深刻な人出不足で、賃金インフレが収まらない
これまで市場では、3月のFOMC(連邦公開市場委員会)で利上げは終了するとの期待が大半だったが、「5月のFOMCまで続く」と、自らの見方も修正したのが第一生命経済研究所主任エコノミストの藤代宏一氏だ。
藤代氏はリポート「インフレの粘り勝ち 利上げは5月まで続く」(2月15日付)のなかで、「1月米CPIはエコノミスト予想を上回り、インフレの粘り強さを印象付ける結果になった」として、CPIと同時に発表された、1月のNFIB中小企業調査に注目した。
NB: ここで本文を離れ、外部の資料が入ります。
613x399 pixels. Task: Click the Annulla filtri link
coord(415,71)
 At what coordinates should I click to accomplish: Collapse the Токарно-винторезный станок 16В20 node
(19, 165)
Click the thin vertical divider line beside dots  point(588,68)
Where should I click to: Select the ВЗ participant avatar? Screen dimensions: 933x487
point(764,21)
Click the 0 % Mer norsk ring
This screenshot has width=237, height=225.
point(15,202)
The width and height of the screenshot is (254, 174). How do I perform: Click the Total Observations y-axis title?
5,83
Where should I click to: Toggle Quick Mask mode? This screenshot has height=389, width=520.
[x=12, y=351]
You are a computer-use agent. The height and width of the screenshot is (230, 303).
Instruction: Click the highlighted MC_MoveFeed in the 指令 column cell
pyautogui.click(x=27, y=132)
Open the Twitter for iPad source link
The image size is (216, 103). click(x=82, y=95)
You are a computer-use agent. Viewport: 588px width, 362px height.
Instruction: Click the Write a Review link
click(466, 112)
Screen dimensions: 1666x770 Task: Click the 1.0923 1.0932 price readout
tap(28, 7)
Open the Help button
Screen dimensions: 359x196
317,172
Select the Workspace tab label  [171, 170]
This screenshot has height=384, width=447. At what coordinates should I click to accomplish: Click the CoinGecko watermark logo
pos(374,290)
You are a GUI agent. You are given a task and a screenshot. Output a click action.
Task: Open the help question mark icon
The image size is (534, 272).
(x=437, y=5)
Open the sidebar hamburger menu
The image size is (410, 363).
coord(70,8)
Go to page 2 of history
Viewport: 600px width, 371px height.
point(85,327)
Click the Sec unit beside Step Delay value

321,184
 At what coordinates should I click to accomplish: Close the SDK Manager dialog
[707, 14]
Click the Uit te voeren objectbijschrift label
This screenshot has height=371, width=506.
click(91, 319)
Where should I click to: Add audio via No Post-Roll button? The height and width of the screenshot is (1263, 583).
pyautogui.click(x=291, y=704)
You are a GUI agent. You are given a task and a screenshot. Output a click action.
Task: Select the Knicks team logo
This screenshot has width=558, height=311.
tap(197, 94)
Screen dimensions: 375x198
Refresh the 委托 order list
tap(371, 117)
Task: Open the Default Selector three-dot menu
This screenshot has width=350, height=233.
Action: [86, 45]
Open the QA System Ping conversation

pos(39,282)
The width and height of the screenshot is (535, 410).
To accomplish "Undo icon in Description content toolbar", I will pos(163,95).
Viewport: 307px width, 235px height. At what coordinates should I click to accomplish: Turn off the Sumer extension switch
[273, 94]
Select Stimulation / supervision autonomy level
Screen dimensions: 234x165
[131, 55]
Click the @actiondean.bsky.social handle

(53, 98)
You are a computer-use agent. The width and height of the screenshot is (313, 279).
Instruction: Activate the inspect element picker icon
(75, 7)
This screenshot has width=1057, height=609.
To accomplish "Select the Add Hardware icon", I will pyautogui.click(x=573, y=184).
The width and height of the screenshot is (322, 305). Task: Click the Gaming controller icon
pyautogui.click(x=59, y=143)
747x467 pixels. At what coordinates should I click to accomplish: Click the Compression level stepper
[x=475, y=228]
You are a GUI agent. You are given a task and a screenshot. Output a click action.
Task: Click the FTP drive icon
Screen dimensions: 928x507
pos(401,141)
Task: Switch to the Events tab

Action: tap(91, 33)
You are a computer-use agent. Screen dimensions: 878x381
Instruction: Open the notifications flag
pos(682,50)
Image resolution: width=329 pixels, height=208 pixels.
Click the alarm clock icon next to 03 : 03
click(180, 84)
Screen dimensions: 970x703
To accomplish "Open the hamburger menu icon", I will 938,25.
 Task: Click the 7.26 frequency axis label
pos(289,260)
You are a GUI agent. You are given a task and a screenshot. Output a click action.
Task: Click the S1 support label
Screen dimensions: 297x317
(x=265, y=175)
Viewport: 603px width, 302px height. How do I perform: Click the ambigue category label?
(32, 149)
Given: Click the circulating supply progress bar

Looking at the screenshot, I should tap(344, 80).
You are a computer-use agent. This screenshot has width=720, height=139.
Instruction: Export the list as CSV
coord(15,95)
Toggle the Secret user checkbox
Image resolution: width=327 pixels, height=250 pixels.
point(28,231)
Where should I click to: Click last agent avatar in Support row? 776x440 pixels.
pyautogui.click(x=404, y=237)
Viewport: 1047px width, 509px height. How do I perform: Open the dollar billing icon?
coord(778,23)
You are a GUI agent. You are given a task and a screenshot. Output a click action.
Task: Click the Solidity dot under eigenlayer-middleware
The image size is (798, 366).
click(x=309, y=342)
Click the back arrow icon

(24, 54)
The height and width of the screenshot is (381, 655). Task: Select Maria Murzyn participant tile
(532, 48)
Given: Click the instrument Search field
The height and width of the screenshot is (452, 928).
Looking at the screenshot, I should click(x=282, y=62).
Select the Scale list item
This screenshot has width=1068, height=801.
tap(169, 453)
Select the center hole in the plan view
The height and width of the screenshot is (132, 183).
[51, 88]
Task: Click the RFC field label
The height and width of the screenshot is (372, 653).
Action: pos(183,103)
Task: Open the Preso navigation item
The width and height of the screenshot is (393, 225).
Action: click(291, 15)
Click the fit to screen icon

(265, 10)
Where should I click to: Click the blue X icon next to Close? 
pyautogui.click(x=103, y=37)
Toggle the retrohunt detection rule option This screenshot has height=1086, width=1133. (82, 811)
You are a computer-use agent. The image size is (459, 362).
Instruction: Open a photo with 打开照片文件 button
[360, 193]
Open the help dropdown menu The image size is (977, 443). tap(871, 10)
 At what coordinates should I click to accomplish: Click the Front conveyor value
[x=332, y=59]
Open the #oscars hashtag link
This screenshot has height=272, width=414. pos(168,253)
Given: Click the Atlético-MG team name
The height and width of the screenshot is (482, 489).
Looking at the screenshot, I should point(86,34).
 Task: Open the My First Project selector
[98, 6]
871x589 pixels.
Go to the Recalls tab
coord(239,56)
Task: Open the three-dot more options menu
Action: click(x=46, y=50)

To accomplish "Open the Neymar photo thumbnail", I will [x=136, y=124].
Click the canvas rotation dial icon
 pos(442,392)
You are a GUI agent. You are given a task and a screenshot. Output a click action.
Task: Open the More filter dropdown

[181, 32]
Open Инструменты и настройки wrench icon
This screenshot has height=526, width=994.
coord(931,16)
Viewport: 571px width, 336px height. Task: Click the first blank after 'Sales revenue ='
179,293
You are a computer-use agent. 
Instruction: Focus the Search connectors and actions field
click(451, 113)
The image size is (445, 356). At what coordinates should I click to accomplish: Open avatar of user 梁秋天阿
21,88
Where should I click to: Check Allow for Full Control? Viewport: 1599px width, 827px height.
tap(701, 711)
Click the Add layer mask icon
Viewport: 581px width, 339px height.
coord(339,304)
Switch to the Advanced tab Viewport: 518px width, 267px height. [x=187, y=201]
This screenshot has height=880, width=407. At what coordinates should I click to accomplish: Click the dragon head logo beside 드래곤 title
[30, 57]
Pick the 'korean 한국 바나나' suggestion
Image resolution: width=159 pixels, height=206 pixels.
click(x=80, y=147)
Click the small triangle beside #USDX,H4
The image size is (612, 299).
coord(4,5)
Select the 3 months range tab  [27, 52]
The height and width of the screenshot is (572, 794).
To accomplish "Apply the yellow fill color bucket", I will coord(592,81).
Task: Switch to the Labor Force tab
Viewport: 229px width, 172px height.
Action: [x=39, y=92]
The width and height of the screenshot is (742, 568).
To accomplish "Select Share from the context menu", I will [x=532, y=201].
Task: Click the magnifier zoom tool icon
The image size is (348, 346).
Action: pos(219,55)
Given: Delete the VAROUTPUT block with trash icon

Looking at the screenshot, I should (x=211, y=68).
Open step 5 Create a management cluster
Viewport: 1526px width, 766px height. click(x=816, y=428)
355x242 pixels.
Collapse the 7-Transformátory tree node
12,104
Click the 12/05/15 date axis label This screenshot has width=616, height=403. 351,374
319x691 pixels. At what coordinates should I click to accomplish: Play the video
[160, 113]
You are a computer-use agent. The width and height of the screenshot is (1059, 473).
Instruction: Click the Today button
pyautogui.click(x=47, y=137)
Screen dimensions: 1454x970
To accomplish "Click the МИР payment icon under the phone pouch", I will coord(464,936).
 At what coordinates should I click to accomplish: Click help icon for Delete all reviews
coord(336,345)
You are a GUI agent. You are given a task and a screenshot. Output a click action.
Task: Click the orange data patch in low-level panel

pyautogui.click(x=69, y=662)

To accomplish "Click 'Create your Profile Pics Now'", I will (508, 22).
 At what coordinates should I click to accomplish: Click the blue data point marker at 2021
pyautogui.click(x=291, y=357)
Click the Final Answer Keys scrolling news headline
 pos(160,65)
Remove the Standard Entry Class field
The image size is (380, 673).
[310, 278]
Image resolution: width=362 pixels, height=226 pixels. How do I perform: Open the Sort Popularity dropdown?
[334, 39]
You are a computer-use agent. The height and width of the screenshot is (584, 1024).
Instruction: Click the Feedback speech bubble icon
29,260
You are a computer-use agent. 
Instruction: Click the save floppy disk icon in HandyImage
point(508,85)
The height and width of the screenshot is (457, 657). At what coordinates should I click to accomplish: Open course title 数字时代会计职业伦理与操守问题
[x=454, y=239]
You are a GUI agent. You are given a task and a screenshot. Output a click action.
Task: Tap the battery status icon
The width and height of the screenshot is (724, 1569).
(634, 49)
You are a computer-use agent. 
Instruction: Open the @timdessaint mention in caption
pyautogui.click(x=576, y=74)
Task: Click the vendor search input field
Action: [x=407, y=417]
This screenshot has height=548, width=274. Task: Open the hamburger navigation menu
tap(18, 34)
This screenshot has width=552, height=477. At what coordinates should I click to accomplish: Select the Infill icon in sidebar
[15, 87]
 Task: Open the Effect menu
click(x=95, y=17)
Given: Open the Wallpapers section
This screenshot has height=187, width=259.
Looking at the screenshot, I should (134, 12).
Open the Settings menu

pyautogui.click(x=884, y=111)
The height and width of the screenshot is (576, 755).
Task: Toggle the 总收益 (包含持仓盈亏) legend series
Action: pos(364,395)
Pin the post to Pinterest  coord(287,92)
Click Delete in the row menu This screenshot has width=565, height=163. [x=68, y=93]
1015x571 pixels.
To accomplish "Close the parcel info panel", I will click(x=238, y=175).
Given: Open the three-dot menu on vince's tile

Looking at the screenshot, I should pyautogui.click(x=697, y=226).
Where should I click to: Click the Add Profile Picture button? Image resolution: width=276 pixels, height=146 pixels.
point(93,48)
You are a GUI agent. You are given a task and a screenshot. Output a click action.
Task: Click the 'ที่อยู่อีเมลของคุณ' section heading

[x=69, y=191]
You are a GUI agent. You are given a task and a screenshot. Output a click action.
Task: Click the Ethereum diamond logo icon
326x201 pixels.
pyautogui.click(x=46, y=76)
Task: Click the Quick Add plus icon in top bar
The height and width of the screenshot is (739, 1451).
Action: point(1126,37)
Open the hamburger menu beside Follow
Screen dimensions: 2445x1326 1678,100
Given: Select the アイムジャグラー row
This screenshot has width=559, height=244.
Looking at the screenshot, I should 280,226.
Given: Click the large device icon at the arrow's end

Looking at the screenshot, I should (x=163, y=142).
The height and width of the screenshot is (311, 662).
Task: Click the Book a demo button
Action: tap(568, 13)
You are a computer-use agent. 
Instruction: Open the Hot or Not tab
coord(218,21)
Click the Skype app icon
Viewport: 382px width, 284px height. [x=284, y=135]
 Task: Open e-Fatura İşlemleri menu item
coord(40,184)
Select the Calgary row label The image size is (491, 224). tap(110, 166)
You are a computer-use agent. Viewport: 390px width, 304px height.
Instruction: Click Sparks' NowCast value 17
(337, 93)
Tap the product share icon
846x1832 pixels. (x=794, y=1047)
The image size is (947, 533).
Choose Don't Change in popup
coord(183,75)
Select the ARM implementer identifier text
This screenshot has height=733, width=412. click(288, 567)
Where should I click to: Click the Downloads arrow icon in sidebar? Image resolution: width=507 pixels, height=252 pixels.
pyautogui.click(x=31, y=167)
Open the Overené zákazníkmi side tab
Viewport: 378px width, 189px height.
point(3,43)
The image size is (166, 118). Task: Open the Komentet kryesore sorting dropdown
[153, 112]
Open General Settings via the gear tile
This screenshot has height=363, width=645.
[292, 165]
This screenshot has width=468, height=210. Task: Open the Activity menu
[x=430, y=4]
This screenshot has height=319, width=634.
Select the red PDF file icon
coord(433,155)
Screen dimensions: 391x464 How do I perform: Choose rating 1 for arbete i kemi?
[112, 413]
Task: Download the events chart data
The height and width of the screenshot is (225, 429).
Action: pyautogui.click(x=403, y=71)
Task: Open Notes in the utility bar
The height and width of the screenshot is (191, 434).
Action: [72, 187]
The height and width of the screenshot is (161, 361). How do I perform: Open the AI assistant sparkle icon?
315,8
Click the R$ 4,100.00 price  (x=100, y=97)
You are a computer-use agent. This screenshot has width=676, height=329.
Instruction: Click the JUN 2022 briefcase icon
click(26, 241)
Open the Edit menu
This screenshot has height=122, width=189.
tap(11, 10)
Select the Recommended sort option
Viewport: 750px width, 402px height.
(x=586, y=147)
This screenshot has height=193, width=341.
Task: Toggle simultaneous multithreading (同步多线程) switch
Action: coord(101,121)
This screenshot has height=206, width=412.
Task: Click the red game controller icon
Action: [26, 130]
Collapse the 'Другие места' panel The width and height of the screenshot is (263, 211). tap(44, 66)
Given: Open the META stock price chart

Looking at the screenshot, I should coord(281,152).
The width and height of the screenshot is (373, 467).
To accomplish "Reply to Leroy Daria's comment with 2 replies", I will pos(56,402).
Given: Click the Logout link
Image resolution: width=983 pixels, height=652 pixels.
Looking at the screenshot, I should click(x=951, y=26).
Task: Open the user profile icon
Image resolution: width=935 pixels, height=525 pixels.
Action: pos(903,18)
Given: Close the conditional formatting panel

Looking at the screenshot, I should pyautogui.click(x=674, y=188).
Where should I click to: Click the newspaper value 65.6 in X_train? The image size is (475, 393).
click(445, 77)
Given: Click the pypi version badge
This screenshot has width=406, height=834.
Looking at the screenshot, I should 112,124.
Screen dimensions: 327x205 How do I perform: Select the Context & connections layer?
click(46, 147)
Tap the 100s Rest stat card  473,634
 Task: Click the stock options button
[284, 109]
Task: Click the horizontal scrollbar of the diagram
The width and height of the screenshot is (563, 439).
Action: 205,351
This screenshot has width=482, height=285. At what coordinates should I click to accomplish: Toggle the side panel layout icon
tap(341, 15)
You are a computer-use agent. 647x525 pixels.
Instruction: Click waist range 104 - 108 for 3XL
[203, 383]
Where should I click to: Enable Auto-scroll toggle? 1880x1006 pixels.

「NFIB」とは米中小企業の業界団体「全米独立事業者協会」のこと。NFIBが調査した労働者不足を指摘する企業の割合のグラフ【図表1】を示しながら、人出不足によって賃金インフレが収まらない現状をこう指摘した。
「(コアCPIが)2%以下の領域に向けて一段と低下するには賃金インフレの終息が必須条件となる。ただし、(新型コロナを恐れて早期にリタイアした)55歳以上の労働参加率低下など、労働市場の歪みが構造的な色彩を帯びつつある現状に鑑みると早期の終息は期待にしにくい。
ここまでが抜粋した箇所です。